Please keep to the lines below from the one with "Instruction: Click the" through the one with "1732x1079 pixels.", and restate them word for word, ends included.

Records:
▼

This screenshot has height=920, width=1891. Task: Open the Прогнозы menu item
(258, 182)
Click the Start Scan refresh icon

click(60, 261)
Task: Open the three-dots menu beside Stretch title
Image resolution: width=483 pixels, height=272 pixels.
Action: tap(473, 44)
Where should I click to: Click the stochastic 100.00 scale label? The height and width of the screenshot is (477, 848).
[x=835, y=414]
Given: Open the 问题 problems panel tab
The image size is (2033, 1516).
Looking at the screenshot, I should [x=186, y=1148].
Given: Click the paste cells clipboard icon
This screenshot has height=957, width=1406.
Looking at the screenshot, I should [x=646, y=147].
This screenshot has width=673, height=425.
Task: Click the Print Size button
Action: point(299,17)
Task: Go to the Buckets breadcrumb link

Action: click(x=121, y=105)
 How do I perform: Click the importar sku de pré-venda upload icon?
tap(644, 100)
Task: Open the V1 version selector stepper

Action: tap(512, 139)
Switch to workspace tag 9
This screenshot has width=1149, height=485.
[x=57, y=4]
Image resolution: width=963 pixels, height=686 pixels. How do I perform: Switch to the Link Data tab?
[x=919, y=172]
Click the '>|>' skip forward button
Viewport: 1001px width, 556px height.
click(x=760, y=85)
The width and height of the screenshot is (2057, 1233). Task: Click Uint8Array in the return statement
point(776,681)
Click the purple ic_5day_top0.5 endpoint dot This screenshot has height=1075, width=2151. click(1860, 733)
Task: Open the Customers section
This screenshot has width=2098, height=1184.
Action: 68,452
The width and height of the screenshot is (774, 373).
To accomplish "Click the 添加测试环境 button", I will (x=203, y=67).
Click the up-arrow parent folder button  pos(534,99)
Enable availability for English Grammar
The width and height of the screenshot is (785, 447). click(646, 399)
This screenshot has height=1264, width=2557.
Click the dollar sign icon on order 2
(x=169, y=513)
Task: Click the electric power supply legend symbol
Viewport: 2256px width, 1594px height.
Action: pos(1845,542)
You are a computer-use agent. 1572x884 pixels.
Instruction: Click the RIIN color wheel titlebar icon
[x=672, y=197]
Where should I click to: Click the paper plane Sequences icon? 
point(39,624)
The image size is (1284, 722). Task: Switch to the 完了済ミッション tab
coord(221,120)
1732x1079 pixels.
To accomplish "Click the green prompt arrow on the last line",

▲

Answer for this exercise:
Instruction: Click the RIIN color wheel titlebar icon
[x=672, y=197]
Where should I click to: Click the paper plane Sequences icon? 
point(39,624)
The image size is (1284, 722). Task: Switch to the 完了済ミッション tab
coord(221,120)
1732x1079 pixels.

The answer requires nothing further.